In January 2018, the Pennsylvania Supreme Court struck down the state's congressional map, ruling it had been unfairly gerrymandered to favor Republicans. New maps were subsequently adopted in February 2018.

The 2018 general election saw the Democrats gain four seats and the Republicans gain one seat, for a Democratic net gain of three seats, changing the state's representation from 12 to 6 Republican to a 9–9 tie. In addition, Pennsylvanians in several districts elected female candidates to the U.S. House, thus ending four years of all-male Congressional representation in the state.

Redistricting

In January 2018, the Pennsylvania Supreme Court struck down the state's congressional map, ruling it had been unfairly gerrymandered to favor Republicans. New maps were subsequently adopted in February 2018, for use in the 2018 elections and took effect with representation in 2019.

Results summary

Statewide

District
Results of the 2018 United States House of Representatives elections in Pennsylvania:

District 1

The 1st district previously consisted of central and South Philadelphia, the City of Chester, the Philadelphia International Airport and other small sections of Delaware County. Under the new congressional map that was in place in 2019 (represented per 2018's elections), the first district overlaps with much of the former 8th district, which is represented by Republican Congressman Brian Fitzpatrick. Fitzpatrick took office in 2017, succeeding his brother, former Congressman Mike Fitzpatrick. The new 1st district consists of Bucks County and a small portion of Montgomery County.

Republican primary

Candidates

Nominee
Brian Fitzpatrick, incumbent U.S. Representative

Eliminated in primary
Dean Malik, former Bucks County Assistant District Attorney and candidate for this seat in 2010 & 2016

Withdrawn
Valerie Mihalek, former Yardley Borough council member and deputy district director for former U.S. Rep. Mike Fitzpatrick

Primary results

Democratic primary
The old 8th district was included on the initial list of Republican held seats being targeted by the Democratic Congressional Campaign Committee.

Candidates

Nominee
Scott Wallace, charitable foundation director and grandson of former Vice President Henry Wallace

Eliminated in primary
Steven Bacher, environmentalist
Rachel Reddick, former Navy prosecutor

Declined
Diane Ellis-Marseglia, Bucks County commissioner

Campaign
The race featured a number of negative ads between Reddick and Wallace. With Reddick's campaign releasing an ad calling Wallace a “Maryland multi-millionaire” and stating that he had case an absentee ballot cast from his second home in a South African “gated luxury estate”. The Wallace campaign responded with an ad higlishting Reddick flubbing a question about the so-called “global gag rule” during a campaign stop in Ottsville, and for her having been registered as a Republican for most of her adult life.

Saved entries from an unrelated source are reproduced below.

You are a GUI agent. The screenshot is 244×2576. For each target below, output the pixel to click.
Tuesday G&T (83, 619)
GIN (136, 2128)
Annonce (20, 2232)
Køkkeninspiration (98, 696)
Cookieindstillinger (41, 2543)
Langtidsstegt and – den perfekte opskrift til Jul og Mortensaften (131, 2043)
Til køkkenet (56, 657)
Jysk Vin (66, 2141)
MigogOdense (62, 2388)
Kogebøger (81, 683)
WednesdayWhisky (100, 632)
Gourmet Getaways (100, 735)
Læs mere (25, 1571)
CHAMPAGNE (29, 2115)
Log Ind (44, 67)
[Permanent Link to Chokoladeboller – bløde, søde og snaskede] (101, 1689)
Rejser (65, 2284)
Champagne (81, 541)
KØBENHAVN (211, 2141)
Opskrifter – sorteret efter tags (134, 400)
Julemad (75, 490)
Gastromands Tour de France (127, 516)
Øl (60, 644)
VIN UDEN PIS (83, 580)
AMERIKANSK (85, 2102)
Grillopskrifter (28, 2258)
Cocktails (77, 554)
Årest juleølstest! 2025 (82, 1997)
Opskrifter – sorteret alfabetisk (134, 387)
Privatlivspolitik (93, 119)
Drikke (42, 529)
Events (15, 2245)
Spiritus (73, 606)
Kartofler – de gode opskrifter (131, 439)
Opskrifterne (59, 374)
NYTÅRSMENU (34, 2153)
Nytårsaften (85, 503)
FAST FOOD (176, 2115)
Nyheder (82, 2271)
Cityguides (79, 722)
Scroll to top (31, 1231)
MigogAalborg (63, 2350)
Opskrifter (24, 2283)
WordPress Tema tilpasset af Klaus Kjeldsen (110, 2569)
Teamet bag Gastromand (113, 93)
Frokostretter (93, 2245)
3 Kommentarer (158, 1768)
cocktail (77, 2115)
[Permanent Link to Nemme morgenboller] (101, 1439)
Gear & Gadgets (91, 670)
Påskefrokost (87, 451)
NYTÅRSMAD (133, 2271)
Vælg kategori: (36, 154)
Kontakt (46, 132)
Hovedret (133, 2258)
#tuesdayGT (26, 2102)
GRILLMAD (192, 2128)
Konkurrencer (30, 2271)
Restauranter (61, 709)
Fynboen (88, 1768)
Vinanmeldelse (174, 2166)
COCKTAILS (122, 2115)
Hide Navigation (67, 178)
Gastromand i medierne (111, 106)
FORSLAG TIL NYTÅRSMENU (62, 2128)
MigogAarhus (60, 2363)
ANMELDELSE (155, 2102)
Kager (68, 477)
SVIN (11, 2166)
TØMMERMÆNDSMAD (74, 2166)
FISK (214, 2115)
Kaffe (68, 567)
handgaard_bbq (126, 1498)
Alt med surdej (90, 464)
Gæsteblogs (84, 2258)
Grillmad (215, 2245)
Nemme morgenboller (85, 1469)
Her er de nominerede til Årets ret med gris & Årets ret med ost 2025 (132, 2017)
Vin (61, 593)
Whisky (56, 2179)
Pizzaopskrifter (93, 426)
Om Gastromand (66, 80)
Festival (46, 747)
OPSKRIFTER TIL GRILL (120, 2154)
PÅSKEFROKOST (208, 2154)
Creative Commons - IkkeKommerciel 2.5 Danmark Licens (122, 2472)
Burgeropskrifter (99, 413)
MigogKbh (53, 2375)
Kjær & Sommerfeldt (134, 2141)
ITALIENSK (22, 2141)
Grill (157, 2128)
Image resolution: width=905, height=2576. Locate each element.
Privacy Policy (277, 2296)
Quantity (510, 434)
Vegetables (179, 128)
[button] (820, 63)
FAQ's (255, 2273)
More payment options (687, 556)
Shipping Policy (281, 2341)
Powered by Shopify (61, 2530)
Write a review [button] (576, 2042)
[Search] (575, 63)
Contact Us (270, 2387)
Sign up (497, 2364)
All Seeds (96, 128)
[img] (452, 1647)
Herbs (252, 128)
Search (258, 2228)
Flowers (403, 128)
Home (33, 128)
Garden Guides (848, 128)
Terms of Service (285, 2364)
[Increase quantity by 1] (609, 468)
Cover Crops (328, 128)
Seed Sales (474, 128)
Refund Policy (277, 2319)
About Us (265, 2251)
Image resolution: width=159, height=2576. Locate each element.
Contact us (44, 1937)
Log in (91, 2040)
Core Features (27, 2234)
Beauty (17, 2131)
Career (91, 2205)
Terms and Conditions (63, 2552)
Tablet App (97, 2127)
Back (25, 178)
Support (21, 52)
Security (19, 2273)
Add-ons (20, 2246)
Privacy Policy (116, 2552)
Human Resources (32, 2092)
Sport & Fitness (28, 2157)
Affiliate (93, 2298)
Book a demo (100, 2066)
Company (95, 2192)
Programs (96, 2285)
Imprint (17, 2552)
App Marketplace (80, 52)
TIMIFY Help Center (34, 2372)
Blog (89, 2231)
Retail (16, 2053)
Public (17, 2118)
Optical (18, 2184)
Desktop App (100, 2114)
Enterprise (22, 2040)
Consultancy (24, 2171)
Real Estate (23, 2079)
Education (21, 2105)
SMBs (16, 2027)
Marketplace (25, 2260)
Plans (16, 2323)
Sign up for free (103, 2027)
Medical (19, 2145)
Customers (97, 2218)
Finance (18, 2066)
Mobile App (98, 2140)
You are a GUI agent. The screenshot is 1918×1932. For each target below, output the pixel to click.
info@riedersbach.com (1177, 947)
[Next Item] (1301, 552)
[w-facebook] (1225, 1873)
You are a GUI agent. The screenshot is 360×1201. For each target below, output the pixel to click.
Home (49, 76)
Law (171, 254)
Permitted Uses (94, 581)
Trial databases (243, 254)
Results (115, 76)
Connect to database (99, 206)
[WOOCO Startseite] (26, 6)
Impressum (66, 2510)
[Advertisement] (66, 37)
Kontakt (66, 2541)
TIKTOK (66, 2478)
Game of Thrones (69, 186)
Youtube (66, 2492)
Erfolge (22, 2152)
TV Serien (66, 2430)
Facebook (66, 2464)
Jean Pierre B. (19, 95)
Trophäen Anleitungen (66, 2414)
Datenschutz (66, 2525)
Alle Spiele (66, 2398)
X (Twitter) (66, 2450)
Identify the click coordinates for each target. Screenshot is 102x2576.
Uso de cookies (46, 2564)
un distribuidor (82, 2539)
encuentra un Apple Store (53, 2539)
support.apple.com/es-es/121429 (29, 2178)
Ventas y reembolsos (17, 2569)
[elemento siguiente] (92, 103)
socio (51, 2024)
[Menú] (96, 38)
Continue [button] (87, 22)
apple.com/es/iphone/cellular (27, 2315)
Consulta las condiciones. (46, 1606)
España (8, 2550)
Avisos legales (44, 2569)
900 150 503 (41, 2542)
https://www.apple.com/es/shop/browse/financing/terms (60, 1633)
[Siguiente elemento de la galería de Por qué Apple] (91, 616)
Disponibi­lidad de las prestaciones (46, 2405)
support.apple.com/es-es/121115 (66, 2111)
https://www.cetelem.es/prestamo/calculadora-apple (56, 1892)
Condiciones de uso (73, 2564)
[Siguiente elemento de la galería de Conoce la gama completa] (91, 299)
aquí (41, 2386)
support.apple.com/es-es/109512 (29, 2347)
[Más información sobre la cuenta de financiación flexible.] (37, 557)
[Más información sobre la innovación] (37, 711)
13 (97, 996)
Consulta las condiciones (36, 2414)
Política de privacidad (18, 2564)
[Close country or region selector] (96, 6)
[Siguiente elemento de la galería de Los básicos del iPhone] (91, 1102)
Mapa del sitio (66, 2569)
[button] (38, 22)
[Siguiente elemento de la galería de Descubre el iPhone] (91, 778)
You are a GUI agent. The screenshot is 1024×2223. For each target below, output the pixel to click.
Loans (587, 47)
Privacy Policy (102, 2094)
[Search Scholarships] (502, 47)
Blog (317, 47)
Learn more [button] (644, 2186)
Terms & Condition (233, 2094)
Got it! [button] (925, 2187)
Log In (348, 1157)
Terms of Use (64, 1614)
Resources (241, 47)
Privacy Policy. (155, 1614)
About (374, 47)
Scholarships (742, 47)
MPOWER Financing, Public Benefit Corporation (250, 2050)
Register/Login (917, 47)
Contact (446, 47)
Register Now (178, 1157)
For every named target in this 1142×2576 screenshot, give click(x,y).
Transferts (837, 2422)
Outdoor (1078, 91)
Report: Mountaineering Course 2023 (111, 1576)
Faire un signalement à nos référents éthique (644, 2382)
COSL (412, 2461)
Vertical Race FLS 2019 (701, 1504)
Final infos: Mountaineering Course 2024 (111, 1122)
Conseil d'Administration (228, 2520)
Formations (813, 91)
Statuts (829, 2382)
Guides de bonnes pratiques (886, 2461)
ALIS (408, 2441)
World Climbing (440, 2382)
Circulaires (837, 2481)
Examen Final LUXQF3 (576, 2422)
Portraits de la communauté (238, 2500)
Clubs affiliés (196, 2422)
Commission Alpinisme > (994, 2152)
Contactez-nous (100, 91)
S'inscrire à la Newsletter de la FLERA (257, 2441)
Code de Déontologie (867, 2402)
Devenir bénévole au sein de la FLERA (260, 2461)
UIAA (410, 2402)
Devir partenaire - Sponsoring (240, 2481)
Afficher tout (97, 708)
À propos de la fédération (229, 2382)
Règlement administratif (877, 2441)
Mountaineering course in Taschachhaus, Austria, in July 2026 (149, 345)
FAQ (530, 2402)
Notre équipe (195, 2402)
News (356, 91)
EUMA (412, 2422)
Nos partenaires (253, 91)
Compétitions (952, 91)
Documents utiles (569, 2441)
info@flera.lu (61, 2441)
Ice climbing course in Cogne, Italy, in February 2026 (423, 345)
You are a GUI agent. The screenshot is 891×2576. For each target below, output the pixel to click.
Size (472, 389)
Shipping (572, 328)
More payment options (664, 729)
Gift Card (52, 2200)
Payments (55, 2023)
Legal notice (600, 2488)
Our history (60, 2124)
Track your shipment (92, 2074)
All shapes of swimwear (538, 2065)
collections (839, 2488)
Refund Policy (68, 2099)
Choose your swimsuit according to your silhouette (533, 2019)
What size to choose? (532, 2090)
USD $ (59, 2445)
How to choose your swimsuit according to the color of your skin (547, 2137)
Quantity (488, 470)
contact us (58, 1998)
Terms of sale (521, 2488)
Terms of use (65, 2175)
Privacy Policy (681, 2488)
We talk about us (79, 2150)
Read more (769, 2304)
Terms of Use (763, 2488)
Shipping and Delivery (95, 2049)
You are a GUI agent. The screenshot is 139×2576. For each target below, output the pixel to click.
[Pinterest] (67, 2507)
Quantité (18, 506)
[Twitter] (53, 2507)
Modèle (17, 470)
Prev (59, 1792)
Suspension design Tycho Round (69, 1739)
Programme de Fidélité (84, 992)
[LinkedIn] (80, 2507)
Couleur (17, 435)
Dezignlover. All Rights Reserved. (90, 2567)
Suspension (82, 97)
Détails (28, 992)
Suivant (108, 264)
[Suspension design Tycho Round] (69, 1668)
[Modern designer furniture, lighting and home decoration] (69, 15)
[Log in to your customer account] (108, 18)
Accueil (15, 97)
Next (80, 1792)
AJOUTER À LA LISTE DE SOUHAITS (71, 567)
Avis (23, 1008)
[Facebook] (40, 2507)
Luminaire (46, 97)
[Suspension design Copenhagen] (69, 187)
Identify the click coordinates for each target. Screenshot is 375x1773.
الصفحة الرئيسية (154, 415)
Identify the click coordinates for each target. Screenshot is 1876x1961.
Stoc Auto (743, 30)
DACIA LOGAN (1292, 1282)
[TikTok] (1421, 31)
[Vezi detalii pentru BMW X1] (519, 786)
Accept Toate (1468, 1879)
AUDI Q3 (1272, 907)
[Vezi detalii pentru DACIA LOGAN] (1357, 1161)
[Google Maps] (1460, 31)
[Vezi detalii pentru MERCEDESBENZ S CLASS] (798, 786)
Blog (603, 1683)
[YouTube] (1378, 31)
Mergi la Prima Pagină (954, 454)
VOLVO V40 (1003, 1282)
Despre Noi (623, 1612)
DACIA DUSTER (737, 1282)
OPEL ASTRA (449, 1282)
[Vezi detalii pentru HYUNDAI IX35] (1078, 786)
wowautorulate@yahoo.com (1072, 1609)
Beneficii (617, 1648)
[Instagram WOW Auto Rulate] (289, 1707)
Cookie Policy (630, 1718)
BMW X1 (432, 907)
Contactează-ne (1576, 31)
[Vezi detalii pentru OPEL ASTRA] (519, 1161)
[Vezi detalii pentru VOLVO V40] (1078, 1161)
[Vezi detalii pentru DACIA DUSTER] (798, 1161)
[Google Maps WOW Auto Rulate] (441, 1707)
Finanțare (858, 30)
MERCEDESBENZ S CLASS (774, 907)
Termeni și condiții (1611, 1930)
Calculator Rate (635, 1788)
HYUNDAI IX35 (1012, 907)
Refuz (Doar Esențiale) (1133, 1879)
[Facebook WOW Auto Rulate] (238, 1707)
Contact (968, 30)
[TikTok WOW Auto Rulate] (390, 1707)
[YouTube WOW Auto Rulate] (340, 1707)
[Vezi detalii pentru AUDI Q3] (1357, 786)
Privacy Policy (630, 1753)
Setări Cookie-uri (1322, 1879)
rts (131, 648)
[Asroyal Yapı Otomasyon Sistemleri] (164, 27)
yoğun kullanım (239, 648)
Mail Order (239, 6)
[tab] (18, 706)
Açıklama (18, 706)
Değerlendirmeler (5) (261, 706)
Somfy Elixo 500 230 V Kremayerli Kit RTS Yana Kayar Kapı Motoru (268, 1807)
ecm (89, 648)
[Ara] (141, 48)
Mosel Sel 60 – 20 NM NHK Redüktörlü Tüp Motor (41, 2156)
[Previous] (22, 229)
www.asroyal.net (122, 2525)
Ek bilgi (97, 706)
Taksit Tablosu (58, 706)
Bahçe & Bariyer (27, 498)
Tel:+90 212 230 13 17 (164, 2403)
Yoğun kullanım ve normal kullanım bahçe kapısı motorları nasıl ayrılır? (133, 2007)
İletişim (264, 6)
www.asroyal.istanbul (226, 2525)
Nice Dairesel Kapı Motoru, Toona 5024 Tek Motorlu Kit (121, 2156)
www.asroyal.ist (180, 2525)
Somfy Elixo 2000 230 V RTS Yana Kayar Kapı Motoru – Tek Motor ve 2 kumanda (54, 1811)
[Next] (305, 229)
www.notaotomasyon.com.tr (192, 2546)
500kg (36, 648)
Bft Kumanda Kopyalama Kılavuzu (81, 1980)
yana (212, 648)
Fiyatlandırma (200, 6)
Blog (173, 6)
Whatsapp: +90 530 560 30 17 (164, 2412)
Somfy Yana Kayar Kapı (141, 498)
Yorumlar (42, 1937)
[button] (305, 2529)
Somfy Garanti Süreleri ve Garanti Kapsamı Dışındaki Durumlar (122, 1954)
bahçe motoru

Many DC Democrats expressed excitement about Wallace's potential to spend big to defeat Fitzpatrick, especially in the expensive Philadelphia market. He loaned his campaign $2.5 million while Reddick only raised $363,000 and was shunned by most party strategists.

Endorsements

Primary results

General election

Endorsements

Debates
Complete video of debate, October 19, 2018

Polling

Predictions

Results

Analysis
Fitzpatrick held out to win re-election, despite many similar suburban districts held by Republicans falling to Democrats in the 2018 cycle. Fitzpatrick did this by establishing a reputation for himself as an independent centrist who attained endorsements from several usually-left-leaning and nonpartisan groups without enraging the more fervently pro-Trump wing of the Republican party. Analysts considered the Democratic nominee Scott Wallace an unusually weak candidate: he was a wealthy heir who moved to the district, opening up accusations of carpetbagging, and made several gaffes and missteps. Editor Dave Wasserman of the Cook Political Report wrote that Wallace was perhaps the weakest candidate of the 2018 cycle.

District 2

The 2nd district consists of the northern half of Philadelphia. It mostly overlaps with the old 1st District. That district's incumbent, Democrat Bob Brady, had served since 1998, but did not run for reelection. The incumbent of the old 2nd district is Dwight Evans, but Evans opted to follow most of his constituents into the 3rd District.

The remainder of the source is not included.